Prebiotics refer to organic substances that are not digested and absorbed by the host but can selectively promote the metabolism and reproduction of a beneficial microbiome in the body, thus improving the preservation of health. To improve the endometrial microbiome in infertile women. It has been found that the proportion of Lactobacilli in the uterine cavity can be increased by oral prebiotics after antibiotic treatment in 67% (6/9) of patients that are non-Lactobacillus-dominant, indicating that prebiotics are effective in restoring the uterus dominated by Lactobacilli. Nevertheless, the application of prebiotics in the field of human reproduction is still inconclusive, and future research is required to reveal the role of prebiotics in the microbiome of the female reproductive tract. In addition, no case of uterine microbiota transplantation has ever been reported, and such a technique may constitute a future research direction.

In general, although there are limited reports of antibiotics, probiotics, prebiotics, and so on, directly acting on the endometrium, considering that the endometrial microbiome may originate from other parts of the body (vaginal, oral, gut, etc.), from an overall point of view, the above treatment in other parts of the body may also be helpful to adjust the balance of the endometrial microbiome, thereby improving the outcome of pregnancy. However, further research is needed to confirm this indication.
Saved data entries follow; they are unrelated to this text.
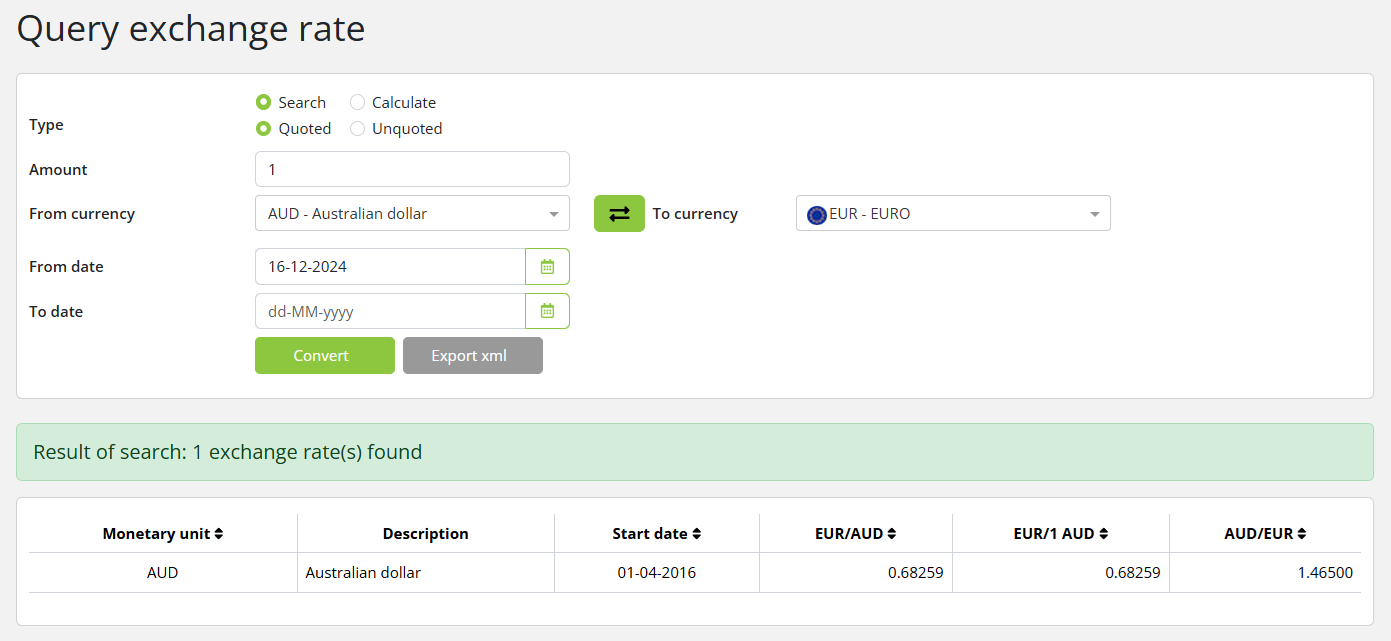Expand the From currency dropdown
Image resolution: width=1391 pixels, height=641 pixels.
[x=412, y=213]
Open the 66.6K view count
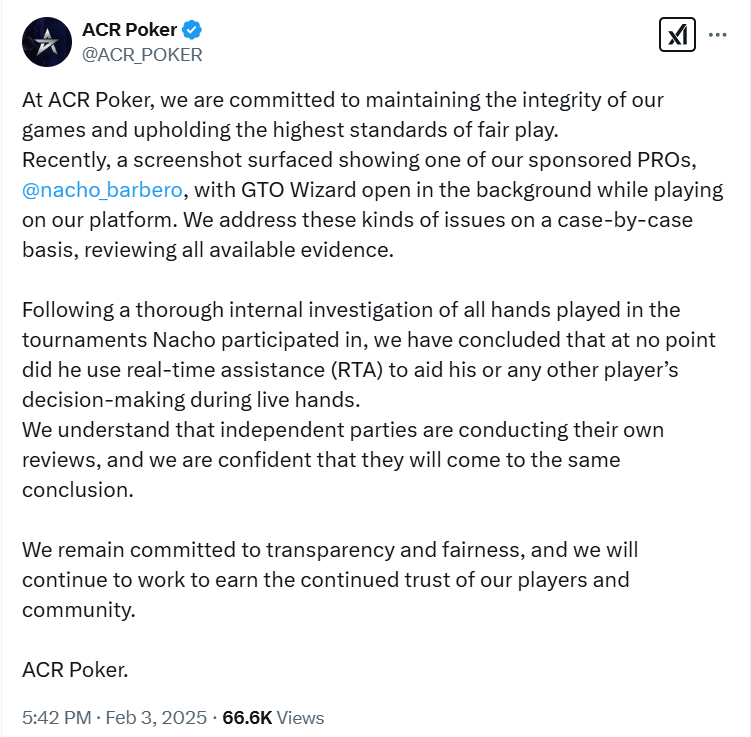The image size is (751, 737). point(247,717)
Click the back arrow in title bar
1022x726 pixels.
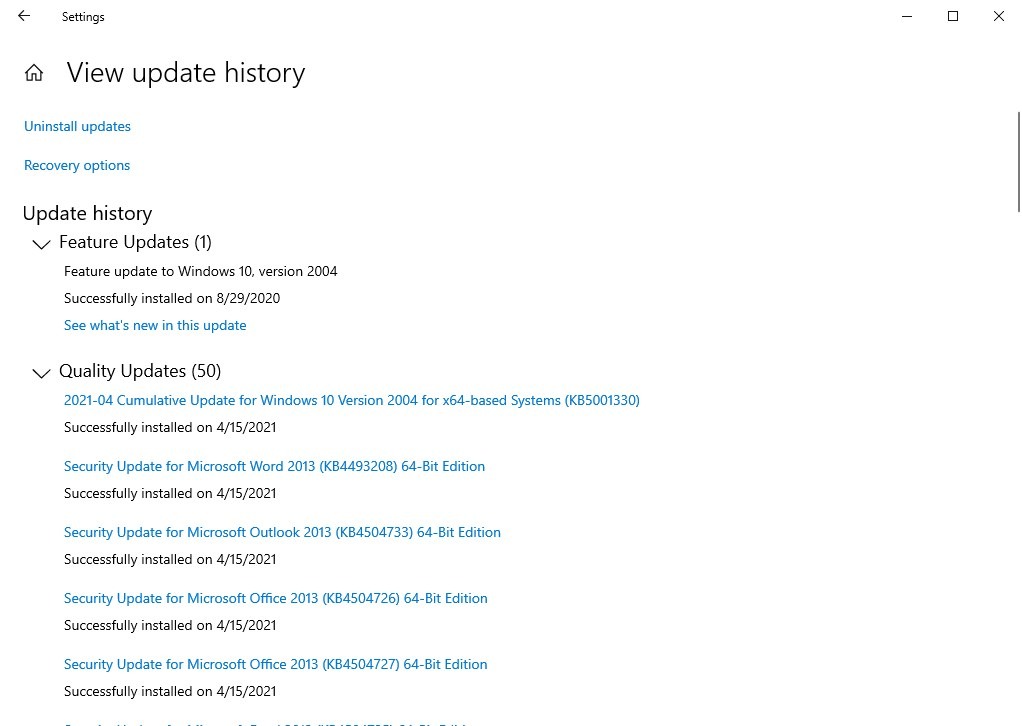[24, 16]
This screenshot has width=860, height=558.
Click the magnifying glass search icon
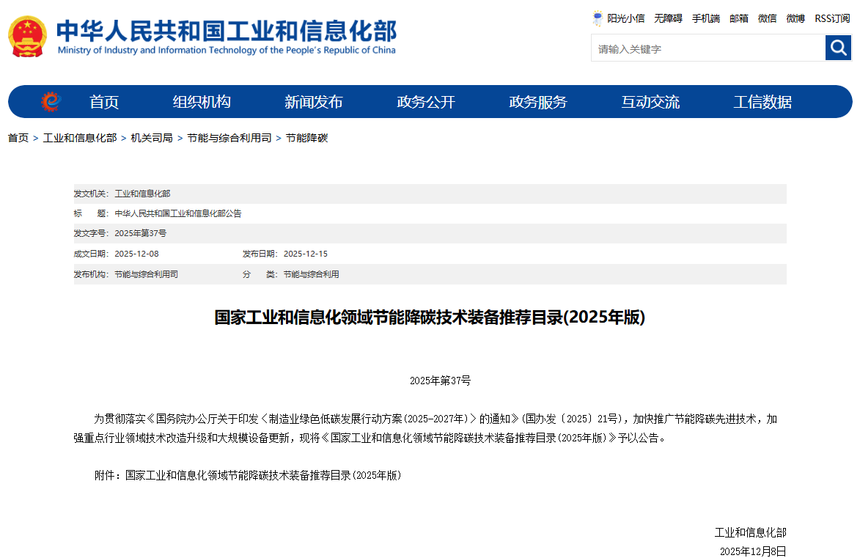point(838,48)
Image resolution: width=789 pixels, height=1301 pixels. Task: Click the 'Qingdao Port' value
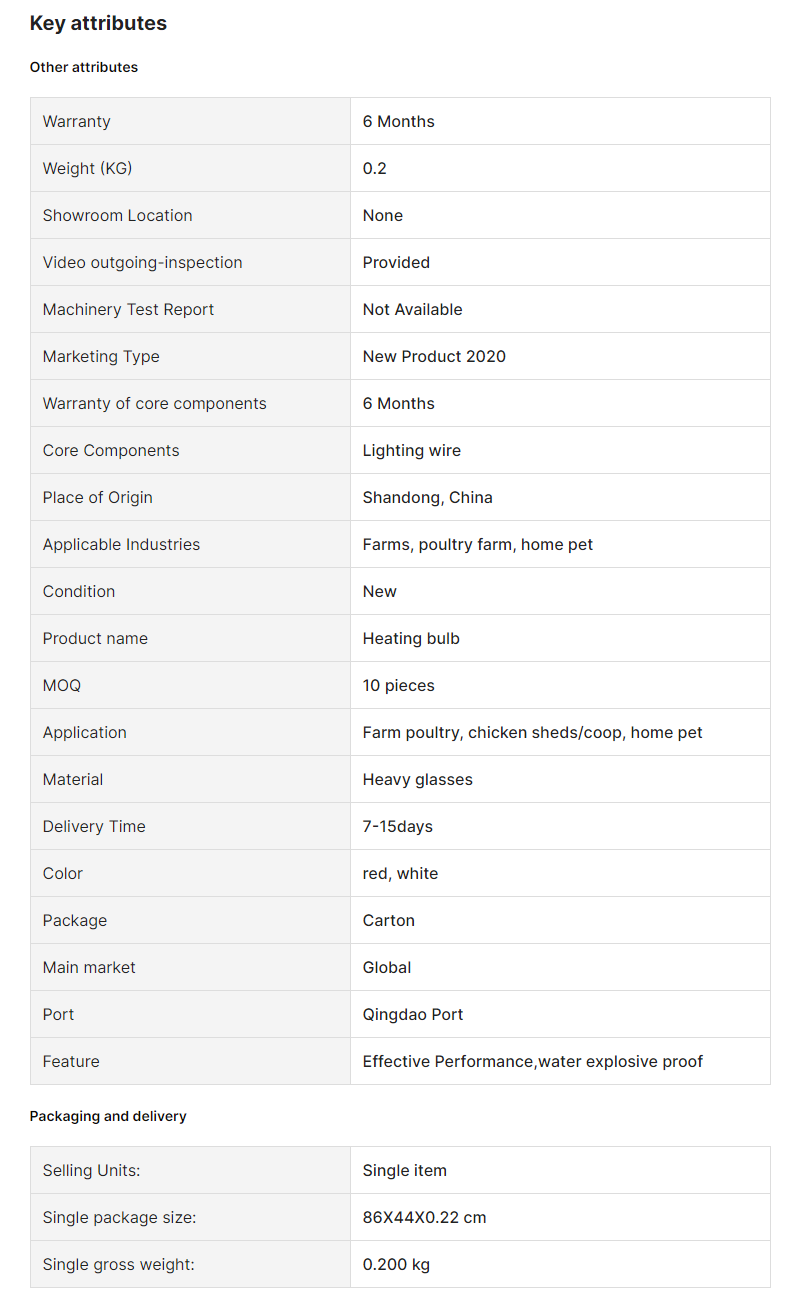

Conclusions for future biology

It is increasingly recognized that the endometrial microbiome influences endometrial receptivity. The currently published data have indicated that Lactobacillus dominancy in the endometrium may benefit embryo implantation, whereas a non-Lactobacillus-dominant endometrial microbiome may impair endometrial receptivity and lead to implantation failure and pregnancy loss. The hypothesis that the endometrial microbiome regulates endometrial receptivity by modulating the endometrial immune microenvironment remains controversial. At present, there are many techniques for detecting endometrial receptivity, but each has limitations. Instead, the microbiome may serve as a new biomarker and may play a role in personalized medicine based on probiotics/prebiotics and uterine microbiome transplantation to improve receptivity, thus ultimately contributing to the health of the female reproductive system. Given the limited understanding of the endometrium microbiome, more randomized controlled clinical trials and mechanistic studies on commensal–pathogen-immune interactions are required in the future. For instance, except for Lactobacillus, some of the microbes detected in the endometrium may be simple residents rather than pathogens. At this time, excessive therapeutic intervention for the endometrial microbiome should be avoided.